My mom was not going to die alone. She was loved. She was loved. She was loved.

When I came back from the hospital shower, Cathi was getting ready to leave. It was August 1, 1991. My mom passed away holding my hand a few hours later. I did not see Cathi again for almost ten years, in December of the year 2000, when she decided to tell me that she was my mom.

I had met the love of my life shortly before Cathi pulled her big reveal on me. I ran from that love, I was cruel to her, and for years upon years I could not remember her or the conversation I had had with Cathi.

Now, twenty years later, I am remembering all of it.

Piecing together fragments of memory from a fractured life.

My mom (Connie) got divorced when Cathi was 3 and went back to school to get her degree in psychology while Cathi was raised by her grandparents. Connie took Cathi back in right before she met and married my dad.

Cathi was 14.

I have only recently known and understood the level of sick competition that went on for decades between Connie and Cathi.

Cathi felt unwanted from birth, shuffled around, an inconvenience. But as she entered adolescence, she developed the kind of physical appearance that made her feel wanted. She thought she looked like Marilyn Monroe (and she kind of did).

And she resented Connie.

Connie's second husband, Jim, was a Lieutenant Colonel in the Army with two bronze stars, an attorney, and a descendant of the Ball Family of Virginia (making him a descendant of George Washington's mother, Mary).

He was also six-foot-three, handsome, and could drink more than Winston Churchill (who could drink more than Keith Richards.)

Cathi always joked about my dad having such good genes and then coincidentally somehow wound up settling down and raising her acknowledged-children 2 miles from George Washington's birthplace. She also talked to both of them about me being a descendant of Mary Ball Washington, like it was something she was proud of.

I shudder in revulsion when I pass the historic signs in this town now. The only thing I got from such an illustrious heritage was a bastard birth, perpetual abandonment, and big ears. (Look up the Ball Family online…those are some ears!)

I know I am the daughter of Cathi and Jim (Connie's second husband) -- the biological product of alcohol-fueled narcissism mixed with the resentment and revenge-seeking of a neglected child -- but that is not who I am.

I am the girl who spent the first twenty years of my life in a web of lies and the second twenty years in some kind of stupor of denial -- unable to love or to live.
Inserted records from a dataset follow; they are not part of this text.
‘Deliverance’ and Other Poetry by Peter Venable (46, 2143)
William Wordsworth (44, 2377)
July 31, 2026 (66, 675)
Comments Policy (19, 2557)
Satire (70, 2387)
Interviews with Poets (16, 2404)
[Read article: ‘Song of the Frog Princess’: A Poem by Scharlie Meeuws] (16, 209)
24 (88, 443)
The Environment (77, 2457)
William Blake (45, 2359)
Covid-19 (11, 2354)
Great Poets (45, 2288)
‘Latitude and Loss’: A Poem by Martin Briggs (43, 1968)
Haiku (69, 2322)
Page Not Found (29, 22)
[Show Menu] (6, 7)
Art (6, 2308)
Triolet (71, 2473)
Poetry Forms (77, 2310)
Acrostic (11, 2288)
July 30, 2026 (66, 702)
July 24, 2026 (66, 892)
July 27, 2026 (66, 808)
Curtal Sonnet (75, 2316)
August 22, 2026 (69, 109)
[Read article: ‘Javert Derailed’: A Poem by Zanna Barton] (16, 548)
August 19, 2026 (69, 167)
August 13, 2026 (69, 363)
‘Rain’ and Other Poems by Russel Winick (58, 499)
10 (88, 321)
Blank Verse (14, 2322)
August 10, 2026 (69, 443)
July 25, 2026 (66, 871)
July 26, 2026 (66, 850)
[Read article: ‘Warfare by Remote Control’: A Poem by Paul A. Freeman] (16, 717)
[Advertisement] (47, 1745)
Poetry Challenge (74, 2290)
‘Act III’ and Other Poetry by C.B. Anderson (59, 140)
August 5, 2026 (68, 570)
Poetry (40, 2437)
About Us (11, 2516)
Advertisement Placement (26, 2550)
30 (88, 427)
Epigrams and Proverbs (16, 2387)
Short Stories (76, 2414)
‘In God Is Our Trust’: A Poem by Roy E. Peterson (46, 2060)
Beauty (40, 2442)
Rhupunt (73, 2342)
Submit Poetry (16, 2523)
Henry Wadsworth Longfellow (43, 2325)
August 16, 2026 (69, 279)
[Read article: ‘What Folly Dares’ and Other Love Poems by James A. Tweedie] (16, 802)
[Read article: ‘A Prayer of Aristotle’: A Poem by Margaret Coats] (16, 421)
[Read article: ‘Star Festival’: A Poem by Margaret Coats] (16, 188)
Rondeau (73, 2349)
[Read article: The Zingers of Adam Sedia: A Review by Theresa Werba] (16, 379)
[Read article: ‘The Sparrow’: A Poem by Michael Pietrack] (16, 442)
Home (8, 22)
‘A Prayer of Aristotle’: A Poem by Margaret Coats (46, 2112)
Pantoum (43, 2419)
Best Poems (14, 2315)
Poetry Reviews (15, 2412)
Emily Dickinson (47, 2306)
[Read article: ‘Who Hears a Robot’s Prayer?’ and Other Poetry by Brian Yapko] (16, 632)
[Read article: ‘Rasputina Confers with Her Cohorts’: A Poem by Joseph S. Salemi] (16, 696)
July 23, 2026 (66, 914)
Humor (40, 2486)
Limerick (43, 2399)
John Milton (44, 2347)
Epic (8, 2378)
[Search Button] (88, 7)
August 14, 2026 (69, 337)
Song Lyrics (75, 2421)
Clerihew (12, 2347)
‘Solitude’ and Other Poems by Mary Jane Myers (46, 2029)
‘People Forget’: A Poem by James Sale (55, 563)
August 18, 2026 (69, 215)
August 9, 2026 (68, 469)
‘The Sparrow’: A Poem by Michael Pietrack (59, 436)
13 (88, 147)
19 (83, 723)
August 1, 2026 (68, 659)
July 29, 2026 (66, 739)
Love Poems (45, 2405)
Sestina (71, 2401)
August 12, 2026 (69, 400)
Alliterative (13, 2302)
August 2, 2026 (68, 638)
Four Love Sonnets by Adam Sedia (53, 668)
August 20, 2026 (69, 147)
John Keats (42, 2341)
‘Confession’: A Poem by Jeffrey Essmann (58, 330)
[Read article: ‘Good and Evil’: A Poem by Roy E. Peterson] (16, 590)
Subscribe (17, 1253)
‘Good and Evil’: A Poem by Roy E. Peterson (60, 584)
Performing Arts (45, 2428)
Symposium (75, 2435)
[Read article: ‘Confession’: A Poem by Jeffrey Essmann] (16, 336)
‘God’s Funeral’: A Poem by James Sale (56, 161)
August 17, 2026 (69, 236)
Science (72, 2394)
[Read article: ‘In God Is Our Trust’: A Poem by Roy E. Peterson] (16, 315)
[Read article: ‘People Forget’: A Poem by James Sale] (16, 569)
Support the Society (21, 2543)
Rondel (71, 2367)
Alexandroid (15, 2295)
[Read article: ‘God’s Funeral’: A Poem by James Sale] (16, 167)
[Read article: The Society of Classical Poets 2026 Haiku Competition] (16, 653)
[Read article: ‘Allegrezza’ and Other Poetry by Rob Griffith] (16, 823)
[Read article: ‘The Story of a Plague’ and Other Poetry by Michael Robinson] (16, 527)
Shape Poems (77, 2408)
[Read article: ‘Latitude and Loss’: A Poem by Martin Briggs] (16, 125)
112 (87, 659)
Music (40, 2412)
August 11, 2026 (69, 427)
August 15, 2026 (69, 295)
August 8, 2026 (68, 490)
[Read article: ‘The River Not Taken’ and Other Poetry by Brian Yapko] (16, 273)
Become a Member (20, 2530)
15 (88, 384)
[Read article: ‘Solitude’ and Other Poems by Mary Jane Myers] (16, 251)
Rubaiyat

I am also the girl who repeated the narcissistic patterns of abuse in my family. Period.

It doesn't matter that it was unconscious, it doesn't matter that I was horribly damaged, it doesn't matter that I was in a fugue state that caused me not to remember meeting and loving someone. None of that matters. The only thing that matters is how I treated her.

I met the love of my life at the worst possible moment in my life and I made her feel like shit and then blocked her and that whole time period so thoroughly out of my mind that I didn't function at all for twenty years or even recognize her when we met again.

She is why I started writing poetry in 2019 … the hope of her talking to me again … the thread that helped me piece my fractured memory back together.

I love you so much, so much I love you.